# To do
Filter out every line below that lacks "agent", and copy the rest.

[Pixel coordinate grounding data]
_____

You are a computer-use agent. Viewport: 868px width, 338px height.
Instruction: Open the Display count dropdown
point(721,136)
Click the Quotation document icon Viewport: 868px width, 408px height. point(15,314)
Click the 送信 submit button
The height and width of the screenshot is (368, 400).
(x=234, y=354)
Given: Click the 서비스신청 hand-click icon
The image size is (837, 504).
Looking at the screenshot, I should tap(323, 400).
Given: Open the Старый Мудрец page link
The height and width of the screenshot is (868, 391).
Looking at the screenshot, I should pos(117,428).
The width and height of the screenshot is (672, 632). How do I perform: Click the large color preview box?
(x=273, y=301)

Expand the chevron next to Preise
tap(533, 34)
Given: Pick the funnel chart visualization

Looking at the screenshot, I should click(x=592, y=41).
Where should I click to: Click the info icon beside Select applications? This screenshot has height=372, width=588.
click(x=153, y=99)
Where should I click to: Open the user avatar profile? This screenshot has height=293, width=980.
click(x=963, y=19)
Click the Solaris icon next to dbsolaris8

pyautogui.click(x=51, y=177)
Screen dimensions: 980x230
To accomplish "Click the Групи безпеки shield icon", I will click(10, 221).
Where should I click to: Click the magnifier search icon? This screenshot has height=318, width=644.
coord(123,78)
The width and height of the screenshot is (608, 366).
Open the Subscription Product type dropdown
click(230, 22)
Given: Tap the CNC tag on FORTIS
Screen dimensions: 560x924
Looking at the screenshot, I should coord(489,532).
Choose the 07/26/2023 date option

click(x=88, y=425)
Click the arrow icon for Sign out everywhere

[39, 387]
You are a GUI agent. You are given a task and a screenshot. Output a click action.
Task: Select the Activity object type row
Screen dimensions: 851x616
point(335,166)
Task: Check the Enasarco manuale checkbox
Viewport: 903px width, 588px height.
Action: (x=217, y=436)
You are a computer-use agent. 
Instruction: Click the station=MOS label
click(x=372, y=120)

_____

# Completed task
You are a computer-use agent. Viewport: 868px width, 338px height.
You are a GUI agent. You are given a task and a screenshot. Output a click action.
You are a computer-use agent. 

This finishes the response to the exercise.